→ Source:
Washington County prosecutors released a slew of records Friday detailing the “horrific abuse” Utah parenting influencer Ruby Franke and former mental health counselor Jodi Hildebrandt inflicted last summer on two of Franke’s young children.
The records include police reports, witness statements and more than 30 body camera and surveillance videos showing Franke, Hildebrandt and the children interacting with authorities.
Also included in the records is a handwritten journal that Franke kept, according to the Washington County attorney’s office. It documents a timeline of the children’s abuse as well as Franke’s apparent musings of “religious extremism” that prosecutors say motivated the women to harm the kids.
The children were regularly denied food and water as well as beds to sleep in, prosecutors have said. They were forced to lift and carry boxes up and down stairs, perform wall sits for hours, and do manual labor outside in the “extreme summer heat” without shoes or socks, among other forms of abuse.
“If you can engage a weak minded soul in a physical activity of obedience you can begin to break the bond Satan made w/ the weak,” one entry from Franke’s journal states.
The women were arrested Aug. 30 after Franke’s 12-year-old “emaciated” son escaped Hildebrandt’s Ivins home and asked a neighbor for help. Security footage released Friday from the neighbor’s home showed the boy knocking on their door.

(Raw records)
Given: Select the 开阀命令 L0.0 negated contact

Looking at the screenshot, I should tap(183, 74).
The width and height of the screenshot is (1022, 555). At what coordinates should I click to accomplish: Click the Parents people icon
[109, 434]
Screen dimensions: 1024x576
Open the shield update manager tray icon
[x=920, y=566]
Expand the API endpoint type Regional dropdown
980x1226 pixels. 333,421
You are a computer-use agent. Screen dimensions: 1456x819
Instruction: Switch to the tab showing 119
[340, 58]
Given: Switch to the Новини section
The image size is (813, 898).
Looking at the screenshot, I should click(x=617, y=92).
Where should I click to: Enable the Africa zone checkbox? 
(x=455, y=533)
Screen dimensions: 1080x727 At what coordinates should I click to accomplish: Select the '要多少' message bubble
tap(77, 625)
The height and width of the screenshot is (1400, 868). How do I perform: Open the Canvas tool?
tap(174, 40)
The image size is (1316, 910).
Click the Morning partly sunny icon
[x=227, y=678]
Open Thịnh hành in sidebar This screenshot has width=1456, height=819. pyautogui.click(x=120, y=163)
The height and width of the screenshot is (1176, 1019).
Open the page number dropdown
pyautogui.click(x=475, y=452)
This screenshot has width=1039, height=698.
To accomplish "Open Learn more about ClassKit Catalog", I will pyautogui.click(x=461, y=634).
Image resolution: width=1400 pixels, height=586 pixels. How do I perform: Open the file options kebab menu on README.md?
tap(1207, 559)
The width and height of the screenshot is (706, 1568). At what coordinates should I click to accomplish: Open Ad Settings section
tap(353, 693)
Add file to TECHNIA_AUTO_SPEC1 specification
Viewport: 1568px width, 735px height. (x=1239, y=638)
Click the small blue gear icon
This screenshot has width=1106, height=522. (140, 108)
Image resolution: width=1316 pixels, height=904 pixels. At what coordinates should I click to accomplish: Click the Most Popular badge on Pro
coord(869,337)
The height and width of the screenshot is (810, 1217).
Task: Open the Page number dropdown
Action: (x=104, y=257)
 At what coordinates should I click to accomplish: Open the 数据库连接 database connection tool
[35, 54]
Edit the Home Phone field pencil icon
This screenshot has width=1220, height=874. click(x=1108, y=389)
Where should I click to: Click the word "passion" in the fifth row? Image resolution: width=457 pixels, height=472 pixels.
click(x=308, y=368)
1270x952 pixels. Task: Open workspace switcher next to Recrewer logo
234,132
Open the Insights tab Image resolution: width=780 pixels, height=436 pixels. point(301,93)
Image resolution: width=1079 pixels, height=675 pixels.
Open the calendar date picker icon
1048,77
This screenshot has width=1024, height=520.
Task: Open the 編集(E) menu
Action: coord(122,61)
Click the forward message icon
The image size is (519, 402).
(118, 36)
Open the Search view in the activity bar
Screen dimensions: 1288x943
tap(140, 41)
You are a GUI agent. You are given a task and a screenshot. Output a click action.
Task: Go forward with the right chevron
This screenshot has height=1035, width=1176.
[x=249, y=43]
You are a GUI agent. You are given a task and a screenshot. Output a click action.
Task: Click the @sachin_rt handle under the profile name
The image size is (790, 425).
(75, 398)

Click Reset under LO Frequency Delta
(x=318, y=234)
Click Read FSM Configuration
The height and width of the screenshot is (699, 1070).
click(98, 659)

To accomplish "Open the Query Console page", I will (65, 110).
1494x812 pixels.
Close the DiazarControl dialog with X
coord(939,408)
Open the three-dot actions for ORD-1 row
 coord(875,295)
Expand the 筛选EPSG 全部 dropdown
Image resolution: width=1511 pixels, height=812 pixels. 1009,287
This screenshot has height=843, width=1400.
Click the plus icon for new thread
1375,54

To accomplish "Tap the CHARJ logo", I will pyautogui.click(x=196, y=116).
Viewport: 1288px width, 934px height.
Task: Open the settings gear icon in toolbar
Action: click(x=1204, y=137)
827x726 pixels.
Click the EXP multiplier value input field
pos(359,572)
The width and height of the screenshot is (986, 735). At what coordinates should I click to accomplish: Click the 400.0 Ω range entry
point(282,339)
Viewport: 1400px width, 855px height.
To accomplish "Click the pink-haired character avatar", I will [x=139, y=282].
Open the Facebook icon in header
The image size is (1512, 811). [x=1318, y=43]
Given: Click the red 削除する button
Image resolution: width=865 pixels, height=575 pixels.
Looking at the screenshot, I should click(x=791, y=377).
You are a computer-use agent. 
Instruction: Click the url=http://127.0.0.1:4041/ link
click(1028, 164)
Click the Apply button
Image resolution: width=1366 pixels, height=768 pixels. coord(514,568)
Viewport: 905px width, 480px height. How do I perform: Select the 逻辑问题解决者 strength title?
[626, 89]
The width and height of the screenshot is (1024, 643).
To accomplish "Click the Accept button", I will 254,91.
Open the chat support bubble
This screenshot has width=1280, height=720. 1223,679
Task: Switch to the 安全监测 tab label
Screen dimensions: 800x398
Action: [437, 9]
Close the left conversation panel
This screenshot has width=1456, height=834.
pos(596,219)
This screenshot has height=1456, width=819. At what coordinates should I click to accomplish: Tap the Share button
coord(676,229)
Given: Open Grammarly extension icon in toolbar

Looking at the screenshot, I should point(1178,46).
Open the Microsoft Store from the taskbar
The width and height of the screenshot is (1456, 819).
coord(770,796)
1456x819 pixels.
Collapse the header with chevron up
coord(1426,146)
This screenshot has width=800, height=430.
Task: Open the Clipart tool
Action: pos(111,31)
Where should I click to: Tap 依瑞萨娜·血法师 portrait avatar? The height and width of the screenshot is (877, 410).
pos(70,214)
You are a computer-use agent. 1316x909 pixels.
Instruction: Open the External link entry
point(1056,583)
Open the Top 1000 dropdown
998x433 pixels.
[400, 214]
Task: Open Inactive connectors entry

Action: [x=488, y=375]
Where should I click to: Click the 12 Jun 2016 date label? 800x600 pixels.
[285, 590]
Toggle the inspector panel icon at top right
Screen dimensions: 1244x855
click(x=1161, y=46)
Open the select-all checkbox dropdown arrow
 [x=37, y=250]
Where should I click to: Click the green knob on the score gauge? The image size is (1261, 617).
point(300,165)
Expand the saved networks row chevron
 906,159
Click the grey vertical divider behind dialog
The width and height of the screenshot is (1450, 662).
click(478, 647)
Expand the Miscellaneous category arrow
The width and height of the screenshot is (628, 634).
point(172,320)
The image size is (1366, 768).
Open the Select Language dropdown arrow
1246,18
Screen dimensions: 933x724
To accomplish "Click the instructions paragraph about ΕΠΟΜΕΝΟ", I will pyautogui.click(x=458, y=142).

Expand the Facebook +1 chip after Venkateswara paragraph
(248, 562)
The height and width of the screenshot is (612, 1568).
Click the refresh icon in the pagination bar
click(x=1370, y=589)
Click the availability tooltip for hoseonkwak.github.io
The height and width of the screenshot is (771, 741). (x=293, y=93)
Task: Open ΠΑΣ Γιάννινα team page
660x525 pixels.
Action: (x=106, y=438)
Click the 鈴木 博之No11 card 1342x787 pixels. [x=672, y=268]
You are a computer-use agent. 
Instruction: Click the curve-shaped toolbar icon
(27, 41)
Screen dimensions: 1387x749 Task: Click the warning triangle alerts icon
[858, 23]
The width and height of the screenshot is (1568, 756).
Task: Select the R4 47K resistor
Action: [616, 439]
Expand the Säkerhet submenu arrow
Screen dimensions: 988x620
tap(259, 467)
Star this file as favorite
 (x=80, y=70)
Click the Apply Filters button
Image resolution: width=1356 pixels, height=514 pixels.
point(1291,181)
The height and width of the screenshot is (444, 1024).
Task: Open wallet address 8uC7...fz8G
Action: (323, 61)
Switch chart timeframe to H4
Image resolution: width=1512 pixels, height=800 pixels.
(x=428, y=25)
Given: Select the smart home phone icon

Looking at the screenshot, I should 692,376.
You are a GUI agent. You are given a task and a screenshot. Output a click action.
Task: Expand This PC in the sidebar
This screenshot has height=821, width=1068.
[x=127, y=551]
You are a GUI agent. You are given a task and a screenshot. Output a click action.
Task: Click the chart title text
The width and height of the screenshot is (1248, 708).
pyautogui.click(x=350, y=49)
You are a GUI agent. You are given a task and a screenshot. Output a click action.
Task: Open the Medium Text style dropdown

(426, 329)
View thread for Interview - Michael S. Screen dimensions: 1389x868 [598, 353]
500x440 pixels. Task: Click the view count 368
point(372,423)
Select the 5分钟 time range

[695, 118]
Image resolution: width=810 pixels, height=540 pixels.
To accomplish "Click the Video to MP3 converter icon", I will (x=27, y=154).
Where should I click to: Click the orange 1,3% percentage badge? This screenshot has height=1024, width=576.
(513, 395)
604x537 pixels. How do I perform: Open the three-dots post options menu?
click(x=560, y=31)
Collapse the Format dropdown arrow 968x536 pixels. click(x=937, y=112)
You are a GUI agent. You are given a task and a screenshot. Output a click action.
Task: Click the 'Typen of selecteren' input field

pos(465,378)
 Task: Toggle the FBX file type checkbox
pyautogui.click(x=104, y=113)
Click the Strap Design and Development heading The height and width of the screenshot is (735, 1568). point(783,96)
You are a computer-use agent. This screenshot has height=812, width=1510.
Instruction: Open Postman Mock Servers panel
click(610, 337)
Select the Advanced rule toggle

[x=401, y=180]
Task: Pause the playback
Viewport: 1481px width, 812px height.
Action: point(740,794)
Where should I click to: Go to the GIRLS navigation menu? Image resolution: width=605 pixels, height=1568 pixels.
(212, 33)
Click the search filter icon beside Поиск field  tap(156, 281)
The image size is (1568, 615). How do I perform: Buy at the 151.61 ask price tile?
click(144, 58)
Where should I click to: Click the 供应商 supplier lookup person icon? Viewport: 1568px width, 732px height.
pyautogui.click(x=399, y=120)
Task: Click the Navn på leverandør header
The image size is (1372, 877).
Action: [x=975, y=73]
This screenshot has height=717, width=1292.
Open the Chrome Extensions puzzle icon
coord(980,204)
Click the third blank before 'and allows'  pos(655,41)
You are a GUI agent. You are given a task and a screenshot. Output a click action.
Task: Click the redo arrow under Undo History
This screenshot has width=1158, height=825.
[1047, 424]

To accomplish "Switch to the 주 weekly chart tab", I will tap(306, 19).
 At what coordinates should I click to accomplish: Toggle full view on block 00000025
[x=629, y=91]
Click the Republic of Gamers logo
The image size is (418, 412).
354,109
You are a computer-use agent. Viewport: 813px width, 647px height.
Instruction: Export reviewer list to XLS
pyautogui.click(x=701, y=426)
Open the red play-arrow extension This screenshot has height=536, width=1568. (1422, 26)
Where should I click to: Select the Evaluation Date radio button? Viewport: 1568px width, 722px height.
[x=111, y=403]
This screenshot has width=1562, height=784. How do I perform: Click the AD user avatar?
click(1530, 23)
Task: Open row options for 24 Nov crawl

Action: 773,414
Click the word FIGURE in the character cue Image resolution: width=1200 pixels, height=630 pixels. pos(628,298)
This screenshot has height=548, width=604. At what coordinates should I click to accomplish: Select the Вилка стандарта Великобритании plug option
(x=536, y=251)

→ Goal: Repeat, word for word, the passage of the Franke news report that opens with the words containing "Also included in" and closes with "Franke’s journal states.".

→ Output below:
Also included in the records is a handwritten journal that Franke kept, according to the Washington County attorney’s office. It documents a timeline of the children’s abuse as well as Franke’s apparent musings of “religious extremism” that prosecutors say motivated the women to harm the kids.
The children were regularly denied food and water as well as beds to sleep in, prosecutors have said. They were forced to lift and carry boxes up and down stairs, perform wall sits for hours, and do manual labor outside in the “extreme summer heat” without shoes or socks, among other forms of abuse.
“If you can engage a weak minded soul in a physical activity of obedience you can begin to break the bond Satan made w/ the weak,” one entry from Franke’s journal states.